Neural networks are a priori biased towards Boolean functions with low entropy
Chris Mingard, Joar Skalse, Guillermo Valle-Pérez, David Martínez-Rubio, Vladimir Mikulik, Ard A. Louis
TL;DR
This work quantifies the inductive bias of neural networks by studying the a priori distribution $P(f)$ over Boolean functions produced from random initializations. It proves a sharp result for a zero-bias perceptron: the count of positive outputs $T$ is uniformly distributed with $P(T=t)=2^{-n}$, which yields a strong bias toward low-entropy, and often simpler, functions; it then extends the analysis to multi-layer ReLU networks, showing that depth and bias terms amplify this bias. The authors connect initialization bias to learning dynamics and generalization, provide expressivity bounds, and offer empirical evidence that the phenomenon persists in more realistic settings.
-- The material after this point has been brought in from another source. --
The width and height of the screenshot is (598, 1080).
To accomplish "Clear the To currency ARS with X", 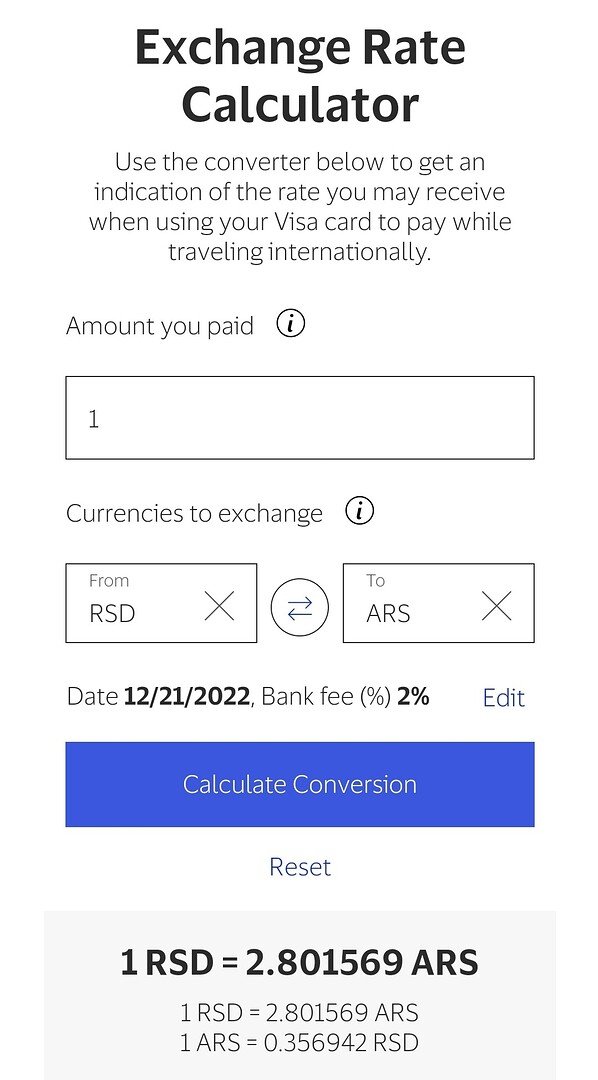I will [497, 606].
Overall, the paper provides a mechanistic explanation for why highly overparameterised networks tend to favor simple functions and suggests architectural choices to tune inductive bias for better generalization.
Abstract
Understanding the inductive bias of neural networks is critical to explaining their ability to generalise. Here, for one of the simplest neural networks -- a single-layer perceptron with n input neurons, one output neuron, and no threshold bias term -- we prove that upon random initialisation of weights, the a priori probability $P(t)$ that it represents a Boolean function that classifies t points in ${0,1}^n$ as 1 has a remarkably simple form: $P(t) = 2^{-n}$ for $0\leq t < 2^n$. Since a perceptron can express far fewer Boolean functions with small or large values of t (low entropy) than with intermediate values of t (high entropy) there is, on average, a strong intrinsic a-priori bias towards individual functions with low entropy. Furthermore, within a class of functions with fixed t, we often observe a further intrinsic bias towards functions of lower complexity. Finally, we prove that, regardless of the distribution of inputs, the bias towards low entropy becomes monotonically stronger upon adding ReLU layers, and empirically show that increasing the variance of the bias term has a similar effect.